• The task: Your answer must contain each line of the data, copied exactly.

• Source data:
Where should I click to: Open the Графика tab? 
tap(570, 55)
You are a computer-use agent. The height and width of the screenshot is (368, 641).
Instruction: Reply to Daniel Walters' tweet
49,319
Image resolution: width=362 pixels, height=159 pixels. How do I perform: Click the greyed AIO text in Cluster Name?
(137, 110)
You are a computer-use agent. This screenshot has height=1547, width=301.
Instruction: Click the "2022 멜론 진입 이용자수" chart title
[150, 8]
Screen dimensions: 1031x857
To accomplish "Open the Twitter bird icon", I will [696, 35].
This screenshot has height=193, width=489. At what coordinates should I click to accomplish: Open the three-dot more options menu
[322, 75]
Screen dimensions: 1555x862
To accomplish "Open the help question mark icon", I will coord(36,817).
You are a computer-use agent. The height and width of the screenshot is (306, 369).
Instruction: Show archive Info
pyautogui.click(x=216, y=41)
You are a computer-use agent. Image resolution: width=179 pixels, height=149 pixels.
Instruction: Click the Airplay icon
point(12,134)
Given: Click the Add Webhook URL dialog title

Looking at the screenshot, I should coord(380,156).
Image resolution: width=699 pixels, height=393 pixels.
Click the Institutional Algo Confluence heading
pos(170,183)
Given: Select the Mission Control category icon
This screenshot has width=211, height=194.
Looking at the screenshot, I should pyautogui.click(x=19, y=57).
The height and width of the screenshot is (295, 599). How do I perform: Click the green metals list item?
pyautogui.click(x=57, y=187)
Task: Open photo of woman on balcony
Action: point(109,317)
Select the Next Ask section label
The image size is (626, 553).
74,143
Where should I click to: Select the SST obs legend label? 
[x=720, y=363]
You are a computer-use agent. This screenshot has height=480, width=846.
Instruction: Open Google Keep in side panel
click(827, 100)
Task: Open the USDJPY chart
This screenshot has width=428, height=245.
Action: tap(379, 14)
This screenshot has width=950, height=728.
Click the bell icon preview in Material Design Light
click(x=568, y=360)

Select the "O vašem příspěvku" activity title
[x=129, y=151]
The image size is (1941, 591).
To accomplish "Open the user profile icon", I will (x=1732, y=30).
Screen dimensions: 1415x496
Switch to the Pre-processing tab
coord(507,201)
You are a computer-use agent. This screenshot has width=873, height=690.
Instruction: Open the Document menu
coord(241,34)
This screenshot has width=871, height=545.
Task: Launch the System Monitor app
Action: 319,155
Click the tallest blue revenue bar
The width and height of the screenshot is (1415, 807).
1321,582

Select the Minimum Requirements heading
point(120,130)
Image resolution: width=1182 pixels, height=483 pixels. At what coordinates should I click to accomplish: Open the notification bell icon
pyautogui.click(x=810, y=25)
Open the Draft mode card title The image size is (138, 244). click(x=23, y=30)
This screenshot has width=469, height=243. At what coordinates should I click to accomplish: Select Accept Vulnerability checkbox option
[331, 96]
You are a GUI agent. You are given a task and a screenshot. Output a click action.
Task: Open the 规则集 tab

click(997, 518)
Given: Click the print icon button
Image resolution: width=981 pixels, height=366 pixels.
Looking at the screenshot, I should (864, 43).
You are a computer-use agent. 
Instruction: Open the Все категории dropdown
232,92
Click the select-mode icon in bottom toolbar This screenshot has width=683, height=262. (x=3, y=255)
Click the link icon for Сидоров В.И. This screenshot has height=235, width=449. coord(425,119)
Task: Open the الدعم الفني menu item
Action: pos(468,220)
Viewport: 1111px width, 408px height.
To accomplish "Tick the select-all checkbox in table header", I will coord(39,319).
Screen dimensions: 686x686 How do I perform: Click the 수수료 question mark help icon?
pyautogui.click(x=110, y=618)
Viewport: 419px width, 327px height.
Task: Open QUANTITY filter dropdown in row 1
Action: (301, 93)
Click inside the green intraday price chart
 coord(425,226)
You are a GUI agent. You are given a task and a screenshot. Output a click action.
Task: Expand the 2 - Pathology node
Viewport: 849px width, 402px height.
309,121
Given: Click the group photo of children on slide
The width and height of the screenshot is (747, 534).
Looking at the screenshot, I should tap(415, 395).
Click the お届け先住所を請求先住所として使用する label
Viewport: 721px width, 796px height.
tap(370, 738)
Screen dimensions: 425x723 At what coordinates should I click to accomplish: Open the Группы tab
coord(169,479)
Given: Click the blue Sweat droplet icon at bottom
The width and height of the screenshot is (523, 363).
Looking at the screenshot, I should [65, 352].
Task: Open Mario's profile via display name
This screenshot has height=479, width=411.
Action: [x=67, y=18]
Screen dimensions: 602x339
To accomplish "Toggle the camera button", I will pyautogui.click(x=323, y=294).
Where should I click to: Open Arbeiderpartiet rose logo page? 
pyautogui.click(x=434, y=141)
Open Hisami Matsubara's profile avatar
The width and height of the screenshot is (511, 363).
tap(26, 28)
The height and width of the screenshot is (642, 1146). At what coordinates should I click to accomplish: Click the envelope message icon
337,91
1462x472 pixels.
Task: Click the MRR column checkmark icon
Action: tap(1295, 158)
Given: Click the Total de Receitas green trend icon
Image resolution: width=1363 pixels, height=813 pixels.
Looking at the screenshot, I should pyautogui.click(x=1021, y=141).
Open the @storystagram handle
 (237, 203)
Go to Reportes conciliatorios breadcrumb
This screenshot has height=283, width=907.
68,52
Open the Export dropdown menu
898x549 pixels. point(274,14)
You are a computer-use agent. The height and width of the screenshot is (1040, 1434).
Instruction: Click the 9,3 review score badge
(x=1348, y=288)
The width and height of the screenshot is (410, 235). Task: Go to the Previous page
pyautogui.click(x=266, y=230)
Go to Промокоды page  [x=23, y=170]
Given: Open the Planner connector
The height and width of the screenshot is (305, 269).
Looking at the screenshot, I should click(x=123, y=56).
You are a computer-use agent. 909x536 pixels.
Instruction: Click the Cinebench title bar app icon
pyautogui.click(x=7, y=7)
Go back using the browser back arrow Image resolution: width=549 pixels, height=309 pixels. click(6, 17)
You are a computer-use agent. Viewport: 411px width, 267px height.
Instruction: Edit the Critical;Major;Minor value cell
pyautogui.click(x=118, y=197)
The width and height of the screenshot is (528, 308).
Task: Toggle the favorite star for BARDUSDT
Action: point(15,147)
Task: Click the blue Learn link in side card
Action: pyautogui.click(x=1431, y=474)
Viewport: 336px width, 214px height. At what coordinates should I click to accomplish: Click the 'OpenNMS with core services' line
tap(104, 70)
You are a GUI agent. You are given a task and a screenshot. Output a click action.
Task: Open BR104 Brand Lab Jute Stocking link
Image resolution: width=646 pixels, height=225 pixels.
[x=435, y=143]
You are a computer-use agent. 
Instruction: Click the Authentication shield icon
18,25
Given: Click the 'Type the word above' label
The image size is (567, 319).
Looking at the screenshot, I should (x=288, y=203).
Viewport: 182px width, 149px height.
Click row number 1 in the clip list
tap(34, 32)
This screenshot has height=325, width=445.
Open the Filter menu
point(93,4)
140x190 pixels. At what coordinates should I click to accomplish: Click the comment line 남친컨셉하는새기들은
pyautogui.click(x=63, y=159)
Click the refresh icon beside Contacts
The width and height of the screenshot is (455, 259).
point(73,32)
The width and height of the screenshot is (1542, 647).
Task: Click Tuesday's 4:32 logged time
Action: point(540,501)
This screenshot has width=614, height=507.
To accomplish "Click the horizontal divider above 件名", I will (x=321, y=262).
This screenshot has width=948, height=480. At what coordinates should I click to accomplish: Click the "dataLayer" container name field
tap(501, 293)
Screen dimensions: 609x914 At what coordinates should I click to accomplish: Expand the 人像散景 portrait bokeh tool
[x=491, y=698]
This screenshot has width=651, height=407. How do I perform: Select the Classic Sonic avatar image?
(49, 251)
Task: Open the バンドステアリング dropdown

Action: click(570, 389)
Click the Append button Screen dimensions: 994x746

• Response area:
Where should I click to: Open the Графика tab? 
tap(570, 55)
You are a computer-use agent. The height and width of the screenshot is (368, 641).
Instruction: Reply to Daniel Walters' tweet
49,319
Image resolution: width=362 pixels, height=159 pixels. How do I perform: Click the greyed AIO text in Cluster Name?
(137, 110)
You are a computer-use agent. This screenshot has height=1547, width=301.
Instruction: Click the "2022 멜론 진입 이용자수" chart title
[150, 8]
Screen dimensions: 1031x857
To accomplish "Open the Twitter bird icon", I will [696, 35].
This screenshot has height=193, width=489. At what coordinates should I click to accomplish: Open the three-dot more options menu
[322, 75]
Screen dimensions: 1555x862
To accomplish "Open the help question mark icon", I will coord(36,817).
You are a computer-use agent. The height and width of the screenshot is (306, 369).
Instruction: Show archive Info
pyautogui.click(x=216, y=41)
You are a computer-use agent. Image resolution: width=179 pixels, height=149 pixels.
Instruction: Click the Airplay icon
point(12,134)
Given: Click the Add Webhook URL dialog title

Looking at the screenshot, I should coord(380,156).
Image resolution: width=699 pixels, height=393 pixels.
Click the Institutional Algo Confluence heading
pos(170,183)
Given: Select the Mission Control category icon
This screenshot has width=211, height=194.
Looking at the screenshot, I should pyautogui.click(x=19, y=57).
The height and width of the screenshot is (295, 599). How do I perform: Click the green metals list item?
pyautogui.click(x=57, y=187)
Task: Open photo of woman on balcony
Action: point(109,317)
Select the Next Ask section label
The image size is (626, 553).
74,143
Where should I click to: Select the SST obs legend label? 
[x=720, y=363]
You are a computer-use agent. This screenshot has height=480, width=846.
Instruction: Open Google Keep in side panel
click(827, 100)
Task: Open the USDJPY chart
This screenshot has width=428, height=245.
Action: tap(379, 14)
This screenshot has width=950, height=728.
Click the bell icon preview in Material Design Light
click(x=568, y=360)

Select the "O vašem příspěvku" activity title
[x=129, y=151]
The image size is (1941, 591).
To accomplish "Open the user profile icon", I will (x=1732, y=30).
Screen dimensions: 1415x496
Switch to the Pre-processing tab
coord(507,201)
You are a computer-use agent. This screenshot has width=873, height=690.
Instruction: Open the Document menu
coord(241,34)
This screenshot has width=871, height=545.
Task: Launch the System Monitor app
Action: 319,155
Click the tallest blue revenue bar
The width and height of the screenshot is (1415, 807).
1321,582

Select the Minimum Requirements heading
point(120,130)
Image resolution: width=1182 pixels, height=483 pixels. At what coordinates should I click to accomplish: Open the notification bell icon
pyautogui.click(x=810, y=25)
Open the Draft mode card title The image size is (138, 244). click(x=23, y=30)
This screenshot has width=469, height=243. At what coordinates should I click to accomplish: Select Accept Vulnerability checkbox option
[331, 96]
You are a GUI agent. You are given a task and a screenshot. Output a click action.
Task: Open the 规则集 tab

click(997, 518)
Given: Click the print icon button
Image resolution: width=981 pixels, height=366 pixels.
Looking at the screenshot, I should (864, 43).
You are a computer-use agent. 
Instruction: Open the Все категории dropdown
232,92
Click the select-mode icon in bottom toolbar This screenshot has width=683, height=262. (x=3, y=255)
Click the link icon for Сидоров В.И. This screenshot has height=235, width=449. coord(425,119)
Task: Open the الدعم الفني menu item
Action: pos(468,220)
Viewport: 1111px width, 408px height.
To accomplish "Tick the select-all checkbox in table header", I will coord(39,319).
Screen dimensions: 686x686 How do I perform: Click the 수수료 question mark help icon?
pyautogui.click(x=110, y=618)
Viewport: 419px width, 327px height.
Task: Open QUANTITY filter dropdown in row 1
Action: (301, 93)
Click inside the green intraday price chart
 coord(425,226)
You are a GUI agent. You are given a task and a screenshot. Output a click action.
Task: Expand the 2 - Pathology node
Viewport: 849px width, 402px height.
309,121
Given: Click the group photo of children on slide
The width and height of the screenshot is (747, 534).
Looking at the screenshot, I should tap(415, 395).
Click the お届け先住所を請求先住所として使用する label
Viewport: 721px width, 796px height.
tap(370, 738)
Screen dimensions: 425x723 At what coordinates should I click to accomplish: Open the Группы tab
coord(169,479)
Given: Click the blue Sweat droplet icon at bottom
The width and height of the screenshot is (523, 363).
Looking at the screenshot, I should [65, 352].
Task: Open Mario's profile via display name
This screenshot has height=479, width=411.
Action: [x=67, y=18]
Screen dimensions: 602x339
To accomplish "Toggle the camera button", I will pyautogui.click(x=323, y=294).
Where should I click to: Open Arbeiderpartiet rose logo page? 
pyautogui.click(x=434, y=141)
Open Hisami Matsubara's profile avatar
The width and height of the screenshot is (511, 363).
tap(26, 28)
The height and width of the screenshot is (642, 1146). At what coordinates should I click to accomplish: Click the envelope message icon
337,91
1462x472 pixels.
Task: Click the MRR column checkmark icon
Action: tap(1295, 158)
Given: Click the Total de Receitas green trend icon
Image resolution: width=1363 pixels, height=813 pixels.
Looking at the screenshot, I should pyautogui.click(x=1021, y=141).
Open the @storystagram handle
 (237, 203)
Go to Reportes conciliatorios breadcrumb
This screenshot has height=283, width=907.
68,52
Open the Export dropdown menu
898x549 pixels. point(274,14)
You are a computer-use agent. The height and width of the screenshot is (1040, 1434).
Instruction: Click the 9,3 review score badge
(x=1348, y=288)
The width and height of the screenshot is (410, 235). Task: Go to the Previous page
pyautogui.click(x=266, y=230)
Go to Промокоды page  [x=23, y=170]
Given: Open the Planner connector
The height and width of the screenshot is (305, 269).
Looking at the screenshot, I should click(x=123, y=56).
You are a computer-use agent. 909x536 pixels.
Instruction: Click the Cinebench title bar app icon
pyautogui.click(x=7, y=7)
Go back using the browser back arrow Image resolution: width=549 pixels, height=309 pixels. click(6, 17)
You are a computer-use agent. Viewport: 411px width, 267px height.
Instruction: Edit the Critical;Major;Minor value cell
pyautogui.click(x=118, y=197)
The width and height of the screenshot is (528, 308).
Task: Toggle the favorite star for BARDUSDT
Action: point(15,147)
Task: Click the blue Learn link in side card
Action: pyautogui.click(x=1431, y=474)
Viewport: 336px width, 214px height. At what coordinates should I click to accomplish: Click the 'OpenNMS with core services' line
tap(104, 70)
You are a GUI agent. You are given a task and a screenshot. Output a click action.
Task: Open BR104 Brand Lab Jute Stocking link
Image resolution: width=646 pixels, height=225 pixels.
[x=435, y=143]
You are a computer-use agent. 
Instruction: Click the Authentication shield icon
18,25
Given: Click the 'Type the word above' label
The image size is (567, 319).
Looking at the screenshot, I should (x=288, y=203).
Viewport: 182px width, 149px height.
Click row number 1 in the clip list
tap(34, 32)
This screenshot has height=325, width=445.
Open the Filter menu
point(93,4)
140x190 pixels. At what coordinates should I click to accomplish: Click the comment line 남친컨셉하는새기들은
pyautogui.click(x=63, y=159)
Click the refresh icon beside Contacts
The width and height of the screenshot is (455, 259).
point(73,32)
The width and height of the screenshot is (1542, 647).
Task: Click Tuesday's 4:32 logged time
Action: point(540,501)
This screenshot has width=614, height=507.
To accomplish "Click the horizontal divider above 件名", I will (x=321, y=262).
This screenshot has width=948, height=480. At what coordinates should I click to accomplish: Click the "dataLayer" container name field
tap(501, 293)
Screen dimensions: 609x914 At what coordinates should I click to accomplish: Expand the 人像散景 portrait bokeh tool
[x=491, y=698]
This screenshot has width=651, height=407. How do I perform: Select the Classic Sonic avatar image?
(49, 251)
Task: Open the バンドステアリング dropdown

Action: click(570, 389)
Click the Append button Screen dimensions: 994x746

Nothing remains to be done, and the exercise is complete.